WHAT YOU SHOULD DO
"Open" is the word to look for; copy each line of the listing where it occurs.

•••

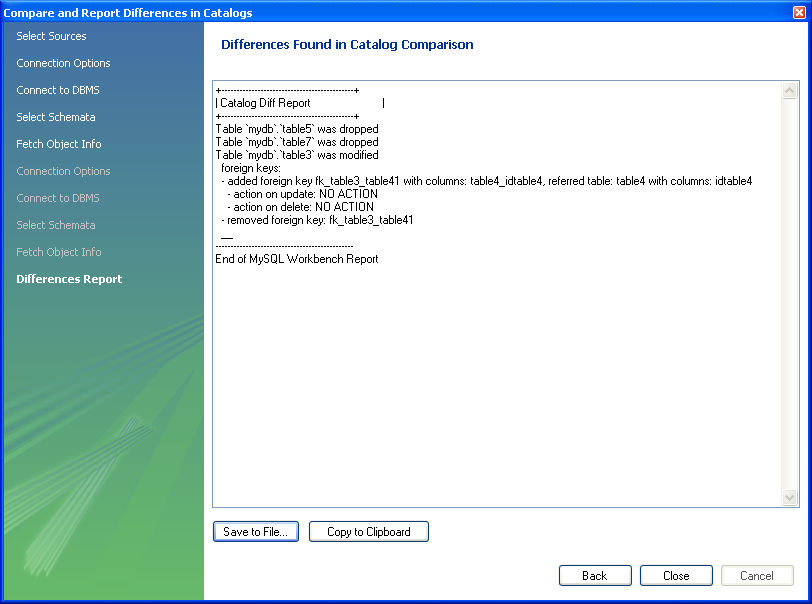This screenshot has width=812, height=604.
Task: Click the dimmed Connection Options step
Action: (x=63, y=171)
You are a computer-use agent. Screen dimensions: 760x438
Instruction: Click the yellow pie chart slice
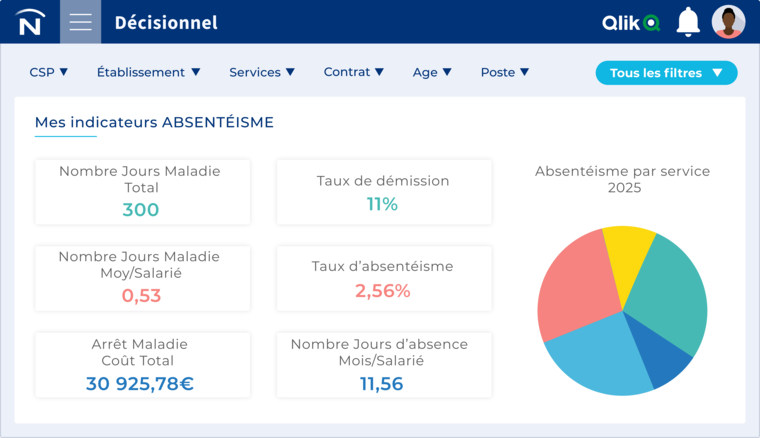click(626, 256)
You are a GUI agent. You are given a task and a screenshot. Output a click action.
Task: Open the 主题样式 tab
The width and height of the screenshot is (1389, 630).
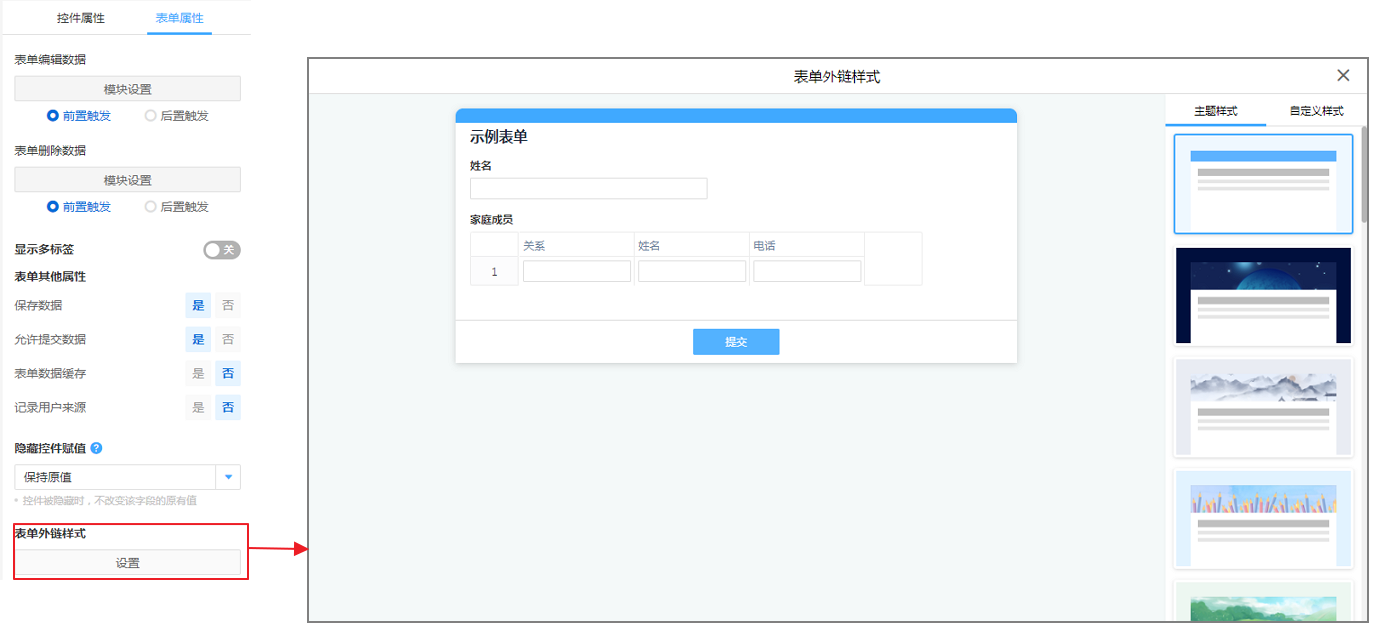click(x=1215, y=111)
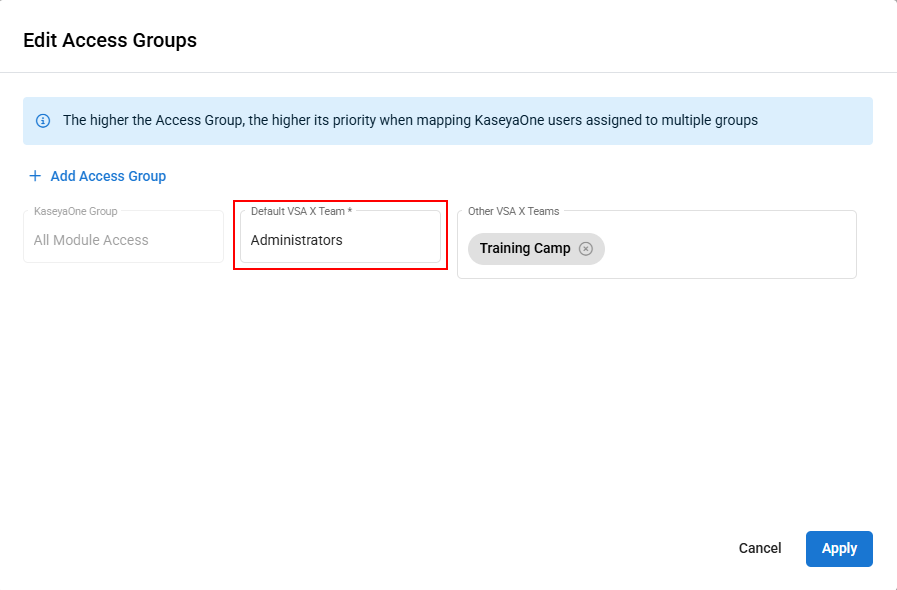Cancel editing access groups
Screen dimensions: 897x590
[760, 549]
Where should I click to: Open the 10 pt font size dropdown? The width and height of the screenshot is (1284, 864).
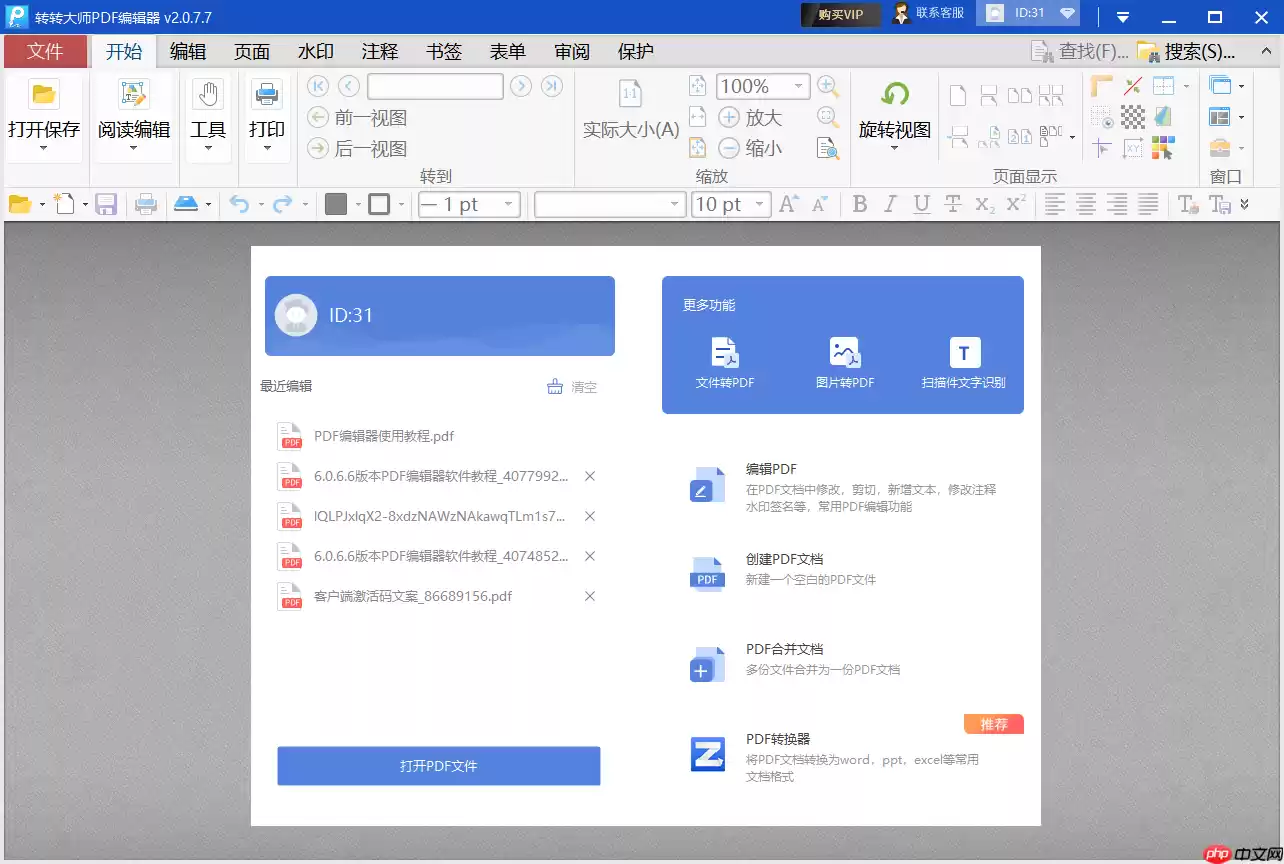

•••

WRITTEN SOLUTION
Task: Open the 主题样式 tab
Where should I click to: Open the 10 pt font size dropdown? The width and height of the screenshot is (1284, 864).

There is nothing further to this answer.